Libya shows the highest Gender Development Index of the region, being placed also into the category of countries with ‘medium equality‘ in HDI globally, however, currently, only 16.0 percent of parliamentary seats are held by women, and there is a low participation of Libyan women in the labor force (25.7 percent compared to 79 percent for men), despite the fact that 69.4 percent of adult women have reached at least a secondary level of education compared to 45.0 percent of their male counterparts.

“In Libya, inequality, exacerbated by the consequences of armed conflict and divisions, is reflected in access to basic services, as well as opportunities for human development affecting all people, with a stronger impact on women, youth, displaced people, migrants and minorities,” said Gerardo Noto, UNDP Resident Representative for Libya.

Libya has the lowest Gender Inequality Index (GII) when compared to other Arab states within the high human development category at rank 41, it is above Tunisia (rank 63), Lebanon (rank 79), Jordan (113) and Algeria (rank 100).

Beyond income, beyond averages, beyond today

The report recommends policies that look at but also go beyond income, anchored in lifespan interventions starting even before birth, including through pre-labour market investments in young children’s learning, health and nutrition. Such investments must continue through a person’s life, over the course of working years and into retirement and old age.

The report further argues that taxation cannot be examined in isolation, but must be part of a system of policies, including policies for public spending on health, education, and alternatives to a carbon-intensive lifestyle.

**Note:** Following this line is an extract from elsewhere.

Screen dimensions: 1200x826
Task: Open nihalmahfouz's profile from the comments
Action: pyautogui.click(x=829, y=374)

Averages conceal the dynamics in society which really matter to people, says the report, and while they can be helpful in telling a larger story, much more detailed information is needed to create policies to tackle inequality effectively.

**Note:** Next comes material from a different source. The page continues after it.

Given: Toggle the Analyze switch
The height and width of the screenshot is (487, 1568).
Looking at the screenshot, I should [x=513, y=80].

Looking beyond today, the report asks how inequality may change in future, particularly through the lens of climate change and technological transformation – two forces that seem set to shape human development outcomes into the next century.

Indeed, environmental sustainability remains a challenge for the region, which registers the world’s lowest rate of renewable energy consumption.

Pedro Conceição, UUNDP HDRO Director, stresses the worldwide importance of policy responses that tackle both relative and absolute inequality.

“As the world changes, so do the inequalities that matter,” he says. “The good news is that they are not inevitable. Every society has a choice about the level and kind of inequality it is prepared to tolerate.”